There are a few drawbacks to using something like TG. The first is that it is a moving target with 1.0 not available yet. A side effect of this is that the docs tend to always be slightly behind making the learning process harder. And finally, the base of developers in TG is still small so if we want to bring our own devs on board later next year, there is going to be a longer learning curve than if we had just used Rails or pure PHP.

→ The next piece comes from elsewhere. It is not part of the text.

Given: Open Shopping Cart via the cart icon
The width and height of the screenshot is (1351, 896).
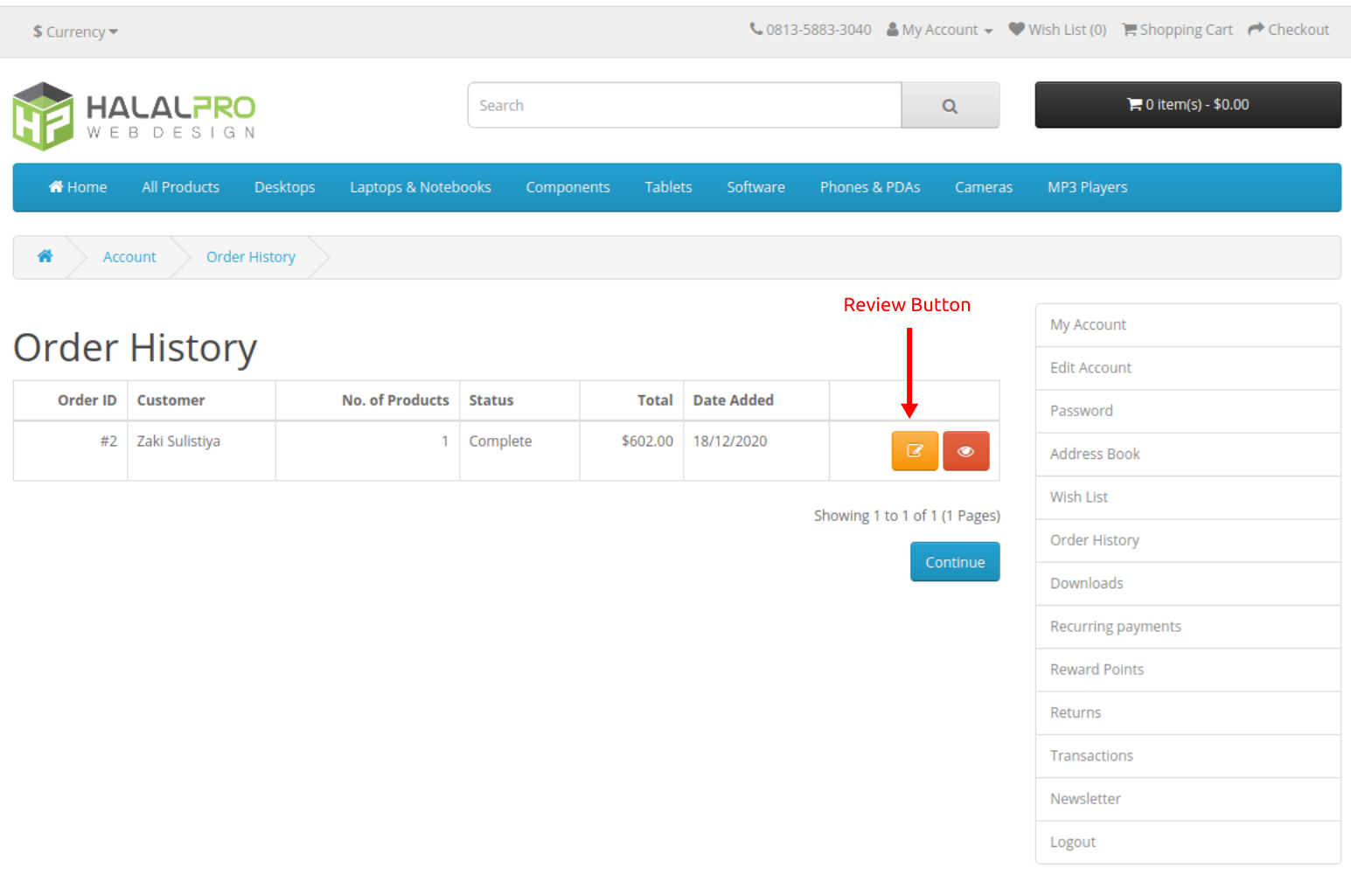Looking at the screenshot, I should pyautogui.click(x=1130, y=29).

I’d be interested to hear others experiences of using frameworks like TG and Rails for scalable public sites. Positives and negatives? Areas to be careful? Approaches to scaling using MySQL etc. I’ll continue to post our experiences with TG here. Actually, I’m also interested to hear of people going down the MS route. Are there any benefits for a startup to use .NET on Windows 2003? The numbers just don’t stack up for me and surely that is a major challenge for MS? If every startup out there is using some variation of LAMP on a cheap hosting platform, how does MS get a look-in where everything from the dev tools to the DB to the OS costs money? Maybe the solution is for them to build a Windows based EC2 clone with clustered SQL Server 2005 and free Dev tools at a knock-down $/GB and $/MIPS rate?